More than 200,000 people have fled from their homes since conflict erupted in northern Mali earlier this year, worsening an existing hunger crisis brought on by the Sahel drought. Despite the logistical challenges and insecurity, WFP is managing to get food to many of the displaced families. MOPTI -- They come in long, narrow boats across the Niger river, fisher folk who fled from the conflict in northern Mali arriving at a WFP food distribution point on the bustling quayside at Mopti.
Just a few metres away, porters wade past their waists with boxes of food assistance on their heads, loading brightly-decorated local boats, or pinasses, with badly-needed food supplies and nutrition products for Timbuktu in the north.
Picking up her entitlement of fortified flour, split peas and cooking oil, was Rokiyatou, heavily pregnant with her second child.

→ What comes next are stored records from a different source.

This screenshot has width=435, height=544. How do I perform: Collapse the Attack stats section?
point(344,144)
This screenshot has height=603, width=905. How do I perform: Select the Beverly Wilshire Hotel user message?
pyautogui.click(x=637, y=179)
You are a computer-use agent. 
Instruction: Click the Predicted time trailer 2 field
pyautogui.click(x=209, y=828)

Her husband was beaten and detained by armed groups in the town of Nafounkeh, near Timbuktu so she left and now lives on an island in the river. “I know how important the WFP food is for my new baby, and this food assistance is my only hope,” she said.
The conflict which erupted in Mali in 2012 has seen the north of the country taken over by armed groups. More than 200,000 people have fled from their homes and the same number again have left the country altogether to become refugees in neighbouring West African states.
"It was war"
Most of the internally displaced people (IDPs) in Mali are staying with host families, but some are in makeshift settlements such as the one at Sevare near Mopti. A mother of young twins, Oumou (see photo above left), was sweeping the sand out of her tent. "I had to leave because of the shooting," she says. “It was war. At least here I get rice and peas.”

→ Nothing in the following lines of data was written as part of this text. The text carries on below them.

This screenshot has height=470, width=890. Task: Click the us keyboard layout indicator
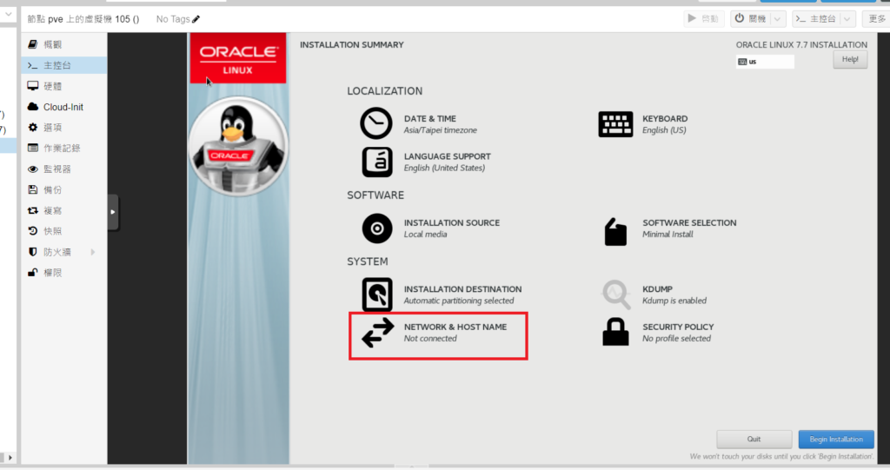[764, 62]
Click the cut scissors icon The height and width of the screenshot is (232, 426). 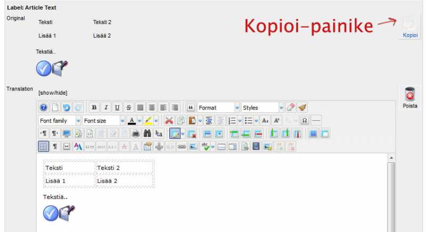(x=169, y=121)
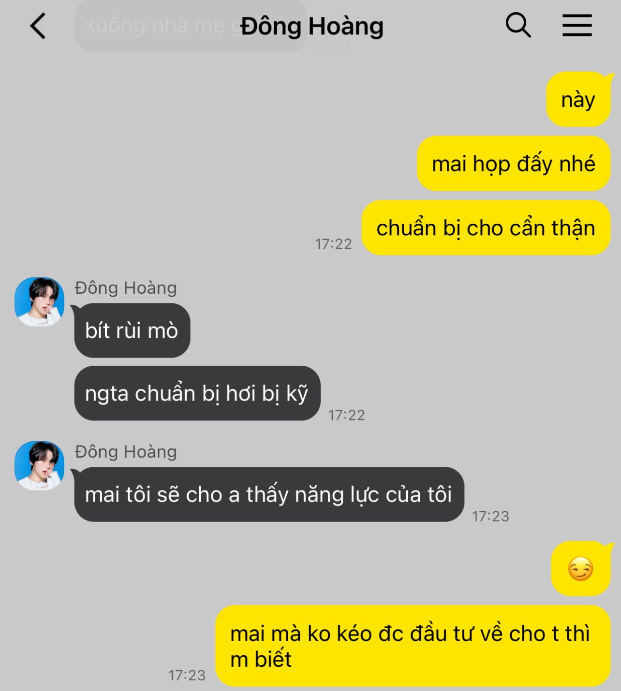Select 'mai tôi sẽ cho a thấy năng lực' message
Viewport: 621px width, 691px height.
coord(269,494)
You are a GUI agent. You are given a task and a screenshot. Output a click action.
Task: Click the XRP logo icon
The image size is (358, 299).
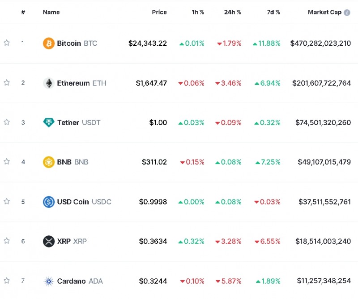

A few hundred metres away, at Wailirde School, they have had to construct a makeshift tent extension to cope with the influx of displaced families – 272 displaced children and eight displaced teachers.

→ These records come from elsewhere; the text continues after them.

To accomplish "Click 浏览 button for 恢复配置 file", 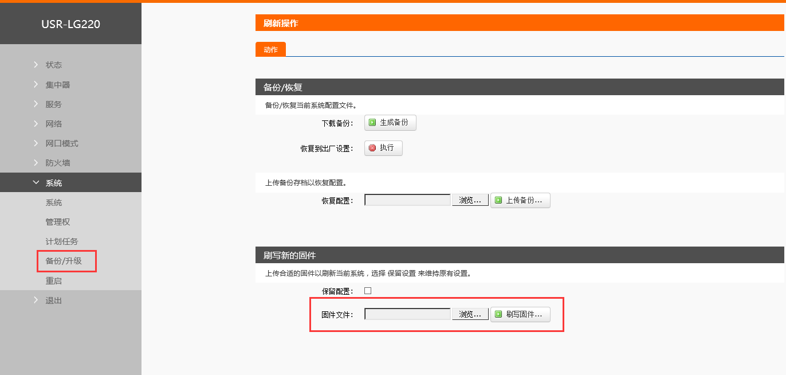I will click(x=470, y=200).
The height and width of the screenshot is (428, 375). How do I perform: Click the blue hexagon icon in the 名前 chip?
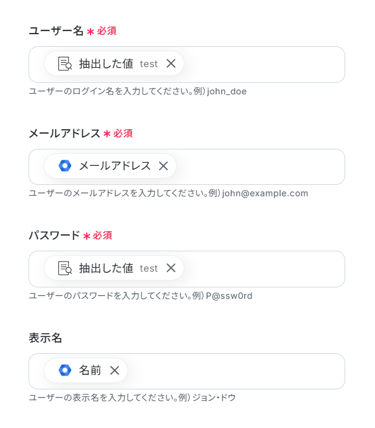(65, 370)
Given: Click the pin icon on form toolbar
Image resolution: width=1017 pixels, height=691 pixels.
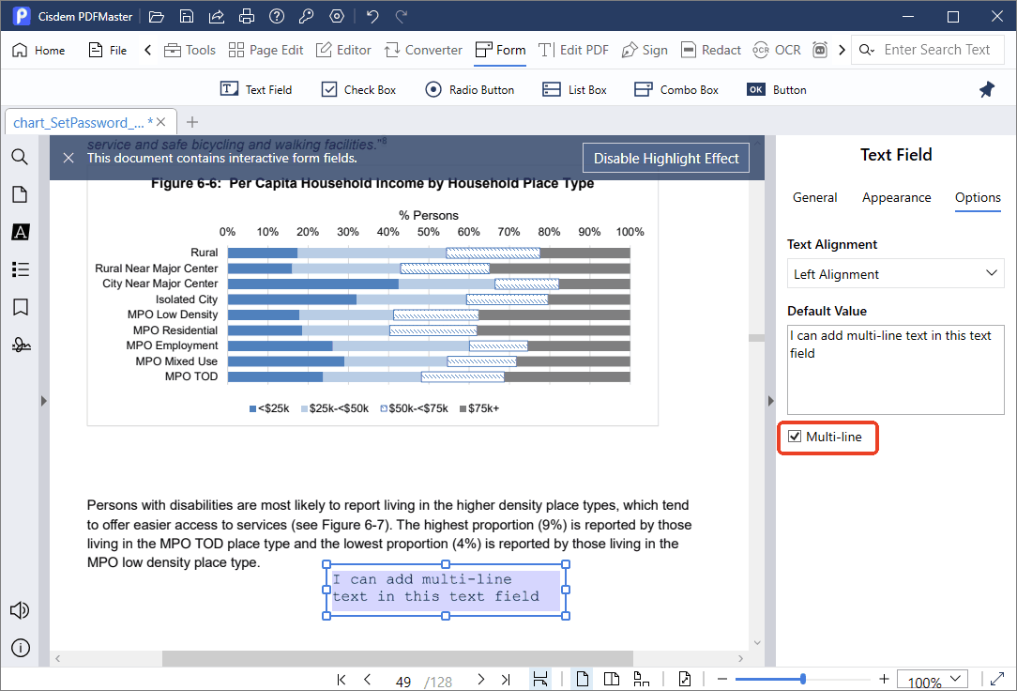Looking at the screenshot, I should pyautogui.click(x=986, y=89).
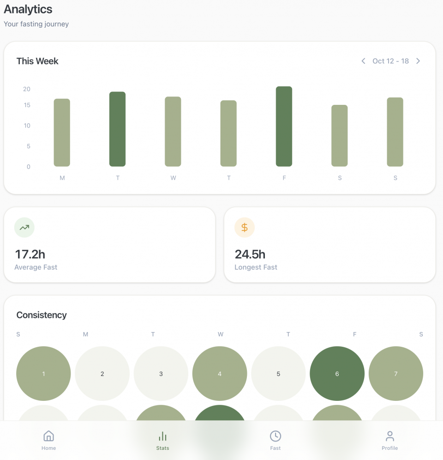Image resolution: width=443 pixels, height=460 pixels.
Task: Click the orange dollar sign icon
Action: click(x=245, y=227)
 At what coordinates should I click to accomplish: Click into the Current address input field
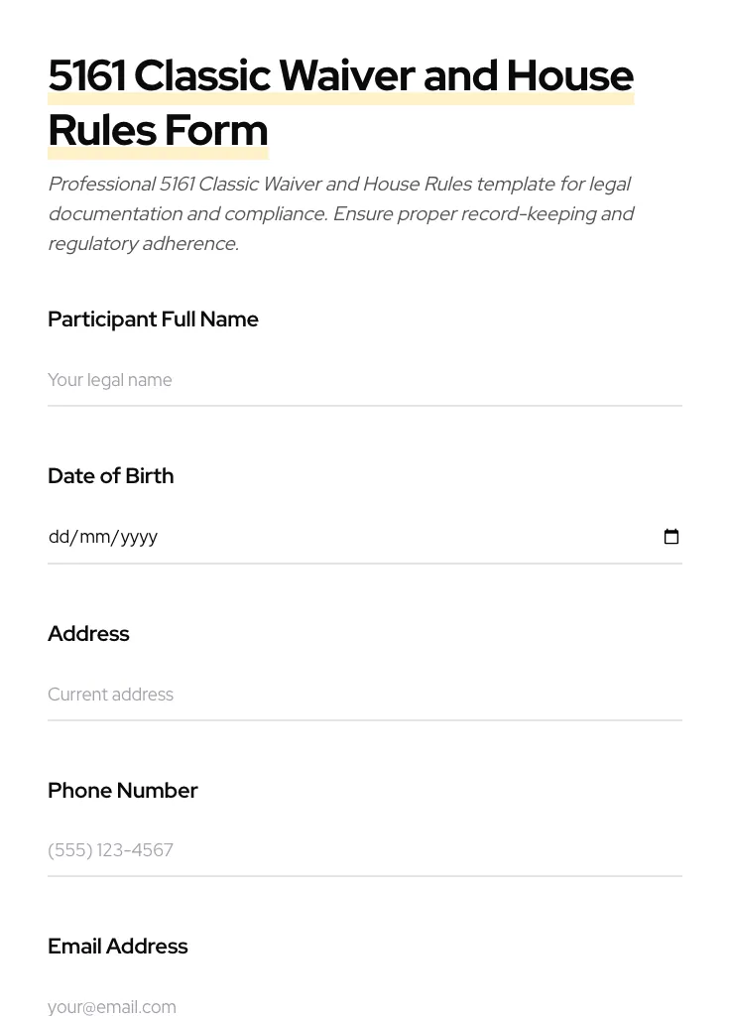[364, 695]
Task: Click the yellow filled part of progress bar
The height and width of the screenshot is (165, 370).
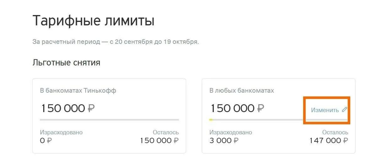Action: [211, 120]
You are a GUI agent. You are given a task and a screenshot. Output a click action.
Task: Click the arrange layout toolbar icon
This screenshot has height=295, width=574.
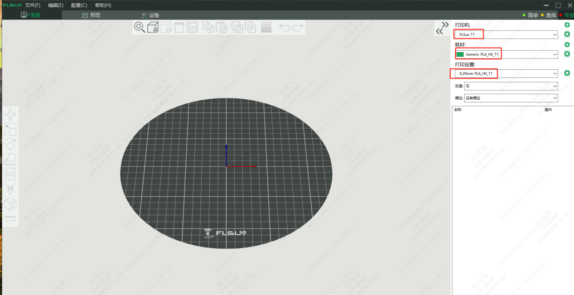[x=193, y=28]
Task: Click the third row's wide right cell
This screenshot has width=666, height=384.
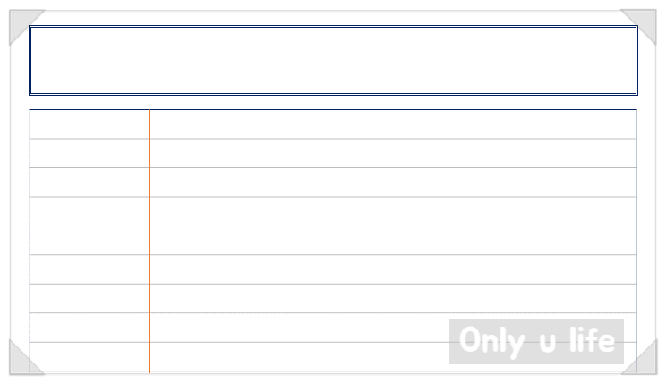Action: (x=393, y=183)
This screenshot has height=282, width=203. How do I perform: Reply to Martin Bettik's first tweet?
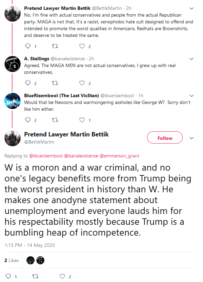(28, 46)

Amadou Niangaly, Director of the Mopti education authority, said he was grateful to WFP for providing children with breakfast as well as lunch, as part of an emergency school feeding programme. “They were coming here hungry and when you have nothing in your stomach you have nothing in your head and you can’t study,” he said.
Meanwhile the country is recovering from a severe drought, and malnutrition rates are high. In the last year, WFP reached 1.2 million people throughout Mali, including more than 270,000 in the north of the country, where the security situation makes access for humanitarian workers difficult. Partnering with nine nongovernmental organisations (NGOs) in the north, WFP is concentrating on preventing and combatting malnutrition among mothers and children under the age of 5.